[Instructions for the task] Convert everything from the line containing "Open the Notifications bell" down to the end of the records into a JSON list of strings, one string per line, omitting blank lines.

[Dataset records]
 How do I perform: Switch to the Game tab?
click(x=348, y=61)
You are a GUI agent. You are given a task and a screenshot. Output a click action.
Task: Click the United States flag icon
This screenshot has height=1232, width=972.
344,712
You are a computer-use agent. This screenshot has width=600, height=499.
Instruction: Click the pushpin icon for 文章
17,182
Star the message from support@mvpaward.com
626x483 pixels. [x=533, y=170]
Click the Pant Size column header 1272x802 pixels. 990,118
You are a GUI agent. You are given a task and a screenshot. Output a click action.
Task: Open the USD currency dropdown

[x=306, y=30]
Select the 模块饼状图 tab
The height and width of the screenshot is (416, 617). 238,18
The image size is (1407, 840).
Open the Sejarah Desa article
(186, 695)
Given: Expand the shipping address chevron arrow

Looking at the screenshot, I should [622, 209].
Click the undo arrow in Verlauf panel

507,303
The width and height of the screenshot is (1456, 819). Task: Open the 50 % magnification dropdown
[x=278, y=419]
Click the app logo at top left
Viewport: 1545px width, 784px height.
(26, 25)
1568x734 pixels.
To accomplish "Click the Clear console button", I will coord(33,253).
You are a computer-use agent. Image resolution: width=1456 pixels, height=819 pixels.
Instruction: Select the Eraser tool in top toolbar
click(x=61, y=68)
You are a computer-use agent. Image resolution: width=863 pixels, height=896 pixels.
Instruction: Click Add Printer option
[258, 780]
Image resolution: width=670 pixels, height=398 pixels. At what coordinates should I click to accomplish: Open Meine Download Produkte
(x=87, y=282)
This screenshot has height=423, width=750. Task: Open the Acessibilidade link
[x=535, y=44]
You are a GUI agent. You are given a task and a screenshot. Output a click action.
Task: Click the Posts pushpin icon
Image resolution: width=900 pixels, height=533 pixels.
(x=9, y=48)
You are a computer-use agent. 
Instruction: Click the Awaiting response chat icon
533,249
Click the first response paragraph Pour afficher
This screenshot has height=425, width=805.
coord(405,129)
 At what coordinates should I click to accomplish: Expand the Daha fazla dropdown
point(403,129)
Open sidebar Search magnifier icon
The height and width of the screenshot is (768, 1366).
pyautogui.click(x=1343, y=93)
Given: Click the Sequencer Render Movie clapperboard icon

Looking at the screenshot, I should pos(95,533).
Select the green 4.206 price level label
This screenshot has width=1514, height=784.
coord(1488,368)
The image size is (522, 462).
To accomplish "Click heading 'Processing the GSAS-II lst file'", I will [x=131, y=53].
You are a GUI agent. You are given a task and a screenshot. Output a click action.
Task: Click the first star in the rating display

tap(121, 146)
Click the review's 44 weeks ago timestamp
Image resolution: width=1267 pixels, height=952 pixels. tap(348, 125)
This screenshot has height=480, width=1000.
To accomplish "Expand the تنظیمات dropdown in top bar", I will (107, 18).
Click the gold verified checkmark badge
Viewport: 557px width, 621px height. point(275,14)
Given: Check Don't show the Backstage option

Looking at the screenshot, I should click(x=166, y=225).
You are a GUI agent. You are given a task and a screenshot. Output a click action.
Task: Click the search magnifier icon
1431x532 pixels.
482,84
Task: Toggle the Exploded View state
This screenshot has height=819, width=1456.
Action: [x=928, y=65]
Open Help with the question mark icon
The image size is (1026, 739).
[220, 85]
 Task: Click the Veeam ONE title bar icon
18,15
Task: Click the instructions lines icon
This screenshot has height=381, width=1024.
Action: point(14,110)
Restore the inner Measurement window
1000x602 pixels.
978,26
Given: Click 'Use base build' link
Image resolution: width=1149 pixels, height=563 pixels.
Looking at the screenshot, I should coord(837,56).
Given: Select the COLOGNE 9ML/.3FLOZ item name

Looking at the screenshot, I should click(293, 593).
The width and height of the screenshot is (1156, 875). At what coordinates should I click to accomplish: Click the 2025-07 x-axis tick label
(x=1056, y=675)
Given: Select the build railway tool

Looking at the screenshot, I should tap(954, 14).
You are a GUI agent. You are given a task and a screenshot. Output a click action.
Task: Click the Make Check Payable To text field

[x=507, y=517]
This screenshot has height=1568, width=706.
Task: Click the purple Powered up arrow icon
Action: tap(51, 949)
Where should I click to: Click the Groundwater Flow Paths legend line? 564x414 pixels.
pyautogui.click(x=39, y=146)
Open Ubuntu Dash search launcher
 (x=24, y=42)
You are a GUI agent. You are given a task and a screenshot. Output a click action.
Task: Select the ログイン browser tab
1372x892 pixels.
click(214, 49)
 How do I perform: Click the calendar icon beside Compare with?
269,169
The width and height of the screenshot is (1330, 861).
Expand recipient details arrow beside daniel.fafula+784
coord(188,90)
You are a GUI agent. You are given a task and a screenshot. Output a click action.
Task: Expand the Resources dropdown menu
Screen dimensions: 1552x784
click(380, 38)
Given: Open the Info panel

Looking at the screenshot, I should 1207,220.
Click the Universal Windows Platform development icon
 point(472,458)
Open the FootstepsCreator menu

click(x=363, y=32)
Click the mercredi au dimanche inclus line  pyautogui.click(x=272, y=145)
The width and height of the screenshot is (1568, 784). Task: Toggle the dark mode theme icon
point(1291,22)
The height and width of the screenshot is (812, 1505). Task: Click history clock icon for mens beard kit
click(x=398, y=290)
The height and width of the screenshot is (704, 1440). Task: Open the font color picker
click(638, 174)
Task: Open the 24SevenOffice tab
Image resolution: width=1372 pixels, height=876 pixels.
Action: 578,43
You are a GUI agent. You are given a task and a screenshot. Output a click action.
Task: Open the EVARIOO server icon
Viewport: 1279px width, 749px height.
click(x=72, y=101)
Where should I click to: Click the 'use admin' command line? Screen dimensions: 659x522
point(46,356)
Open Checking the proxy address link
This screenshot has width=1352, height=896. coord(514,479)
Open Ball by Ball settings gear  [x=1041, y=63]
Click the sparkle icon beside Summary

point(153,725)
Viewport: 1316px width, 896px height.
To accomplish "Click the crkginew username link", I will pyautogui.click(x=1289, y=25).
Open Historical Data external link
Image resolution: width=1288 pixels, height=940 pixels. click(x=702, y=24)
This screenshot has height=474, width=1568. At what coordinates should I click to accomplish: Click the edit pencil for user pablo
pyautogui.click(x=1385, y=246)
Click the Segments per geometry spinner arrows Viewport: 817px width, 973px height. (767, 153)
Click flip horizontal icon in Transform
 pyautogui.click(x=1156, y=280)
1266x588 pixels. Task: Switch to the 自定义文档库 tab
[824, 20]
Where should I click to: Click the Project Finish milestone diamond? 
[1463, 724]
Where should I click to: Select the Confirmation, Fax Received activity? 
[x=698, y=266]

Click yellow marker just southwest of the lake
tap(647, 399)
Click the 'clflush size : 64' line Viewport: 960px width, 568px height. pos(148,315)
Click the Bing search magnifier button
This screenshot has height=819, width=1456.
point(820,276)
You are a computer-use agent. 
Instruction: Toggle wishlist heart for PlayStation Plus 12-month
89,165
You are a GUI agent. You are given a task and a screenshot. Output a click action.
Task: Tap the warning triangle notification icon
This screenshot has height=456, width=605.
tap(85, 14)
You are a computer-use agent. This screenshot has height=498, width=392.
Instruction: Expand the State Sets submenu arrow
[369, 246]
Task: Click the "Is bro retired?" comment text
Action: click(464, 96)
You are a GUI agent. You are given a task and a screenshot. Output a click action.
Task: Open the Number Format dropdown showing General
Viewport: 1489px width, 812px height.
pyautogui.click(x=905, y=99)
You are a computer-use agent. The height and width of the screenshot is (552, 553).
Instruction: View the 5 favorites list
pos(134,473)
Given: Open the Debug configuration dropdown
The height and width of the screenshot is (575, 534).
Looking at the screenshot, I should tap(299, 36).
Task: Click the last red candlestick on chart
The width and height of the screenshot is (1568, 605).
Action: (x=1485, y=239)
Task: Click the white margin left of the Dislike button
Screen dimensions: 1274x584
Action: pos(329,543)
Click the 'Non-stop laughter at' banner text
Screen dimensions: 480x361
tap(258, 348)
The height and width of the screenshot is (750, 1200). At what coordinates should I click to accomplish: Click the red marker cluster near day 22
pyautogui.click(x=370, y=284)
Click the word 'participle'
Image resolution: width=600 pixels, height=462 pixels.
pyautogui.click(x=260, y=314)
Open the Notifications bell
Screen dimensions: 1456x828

[Task output]
[
  "Open the Notifications bell",
  "Screen dimensions: 1456x828"
]